Experience of Milrinone Treatment for Persistent Pulmonary Hypertension of the Newborn.
- Author:
Doo Kyo IN
1
;
Sung Wan YANG
;
Hee Joo HONG
;
Deok Young CHOI
;
Yong Han SUN
;
Eel RYOO
;
Kang Ho CHO
;
Mi Jin JUNG
;
In Sang JEON
;
Hann TCHAH
;
Dong Woo SON
;
So Yeon SHIM
Author Information
1. Department of pediatrics, Gachon University of Medicine and Science, Incheon, Korea. simso525@gilhospital.com
- Publication Type:Original Article ; Clinical Trial
- Keywords:
Milrinone;
Oxygenation index;
Pulmonary hypertension of the newborn (PPHN)
- MeSH:
Arterial Pressure;
Echocardiography;
Heart;
Hemorrhage;
Humans;
Hypertension, Pulmonary*;
Hypotension;
Infant;
Infant, Newborn*;
Meconium Aspiration Syndrome;
Medical Records;
Milrinone*;
Mortality;
Nitric Oxide;
Oxygen;
Respiratory Insufficiency;
Retrospective Studies;
Ventilation
- From:Journal of the Korean Society of Neonatology
2006;13(2):201-208
- CountryRepublic of Korea
- Language:Korean
-
Abstract:
PURPOSE:Persistent pulmonary hypertension of the newborn (PPHN) is life threatening neonatal disease.
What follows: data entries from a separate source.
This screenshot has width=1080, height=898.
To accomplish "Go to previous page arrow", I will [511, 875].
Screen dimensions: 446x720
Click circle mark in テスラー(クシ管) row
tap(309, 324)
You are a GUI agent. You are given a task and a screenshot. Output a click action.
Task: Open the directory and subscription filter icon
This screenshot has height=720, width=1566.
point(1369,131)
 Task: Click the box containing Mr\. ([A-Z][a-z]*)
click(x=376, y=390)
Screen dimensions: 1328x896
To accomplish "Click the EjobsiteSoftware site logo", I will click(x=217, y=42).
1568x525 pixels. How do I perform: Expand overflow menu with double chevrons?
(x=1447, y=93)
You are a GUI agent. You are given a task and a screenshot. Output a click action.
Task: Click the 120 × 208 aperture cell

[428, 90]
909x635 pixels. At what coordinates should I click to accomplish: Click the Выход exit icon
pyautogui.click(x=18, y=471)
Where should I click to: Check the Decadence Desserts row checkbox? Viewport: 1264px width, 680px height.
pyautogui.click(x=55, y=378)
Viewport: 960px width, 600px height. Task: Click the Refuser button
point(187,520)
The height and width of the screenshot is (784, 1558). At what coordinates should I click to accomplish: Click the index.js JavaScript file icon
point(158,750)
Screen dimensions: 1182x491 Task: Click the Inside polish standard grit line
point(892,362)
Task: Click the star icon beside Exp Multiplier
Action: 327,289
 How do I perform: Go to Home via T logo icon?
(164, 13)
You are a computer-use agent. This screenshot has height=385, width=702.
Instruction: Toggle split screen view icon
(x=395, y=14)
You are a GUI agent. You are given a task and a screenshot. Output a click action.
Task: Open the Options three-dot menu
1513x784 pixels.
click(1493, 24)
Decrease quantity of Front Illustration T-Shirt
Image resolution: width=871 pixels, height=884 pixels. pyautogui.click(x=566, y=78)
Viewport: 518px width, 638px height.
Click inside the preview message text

Nitric oxide (NO) has been proven to improve oxygenation, however its usage is limited and 30% of patients with PPHN are NO nonresponders. Milrinone decreases right ventricular afterload and has selective pulmonary vasodilator effect. We studied the effects of milrinone on neonates with respiratory failure originated in PPHN. METHODS:Six neonates, who had oxygen index above 20 and responded poorly to other management, were treated with intravenous milrinone after confirming pulmonary hypertension with echocardiography. We reviewed their medical records retrospectively. Intravenous milrinone was started at a dose of 0.375 microgram/kg/min. Respiratory indices (Oxygenation index [OI], ventilation settings, and arterial blood gas) and cardiovascular stability (mean arterial pressure and heart rate) were documented just before; and at 6, 12, 24, 36, 48, and 72 hours after commencement of milrinone therapy. The primary outcome was the effect of milrinone on oxygenation, which was 40% reduction in OI. RESULTS:Primary cause of PPHN was meconium aspiration syndrome in three infants, respiratory distress syndrome (RDS) in the other three. Milrinone was commenced at a median age of 22.3+/-6.1 hours with a dose of 0.375 microgram/kg/min except one infant (0.5 microgram/kg/min) and infants were treated for median 58.3+/-16.7 hours. OI of all infants showed 40% reduction within 24 hours. There were no mortality, and no infants with hypotension, and intraventricular hemorrhage. CONCLUSION:Milrinone proved to be effective for PPHN by improving oxygenation. It did not cause any complications in clinical trials for newborns. It is suggested that Milrinone can replace NO or can be used as adjunct to NO in the treatment of PPHN.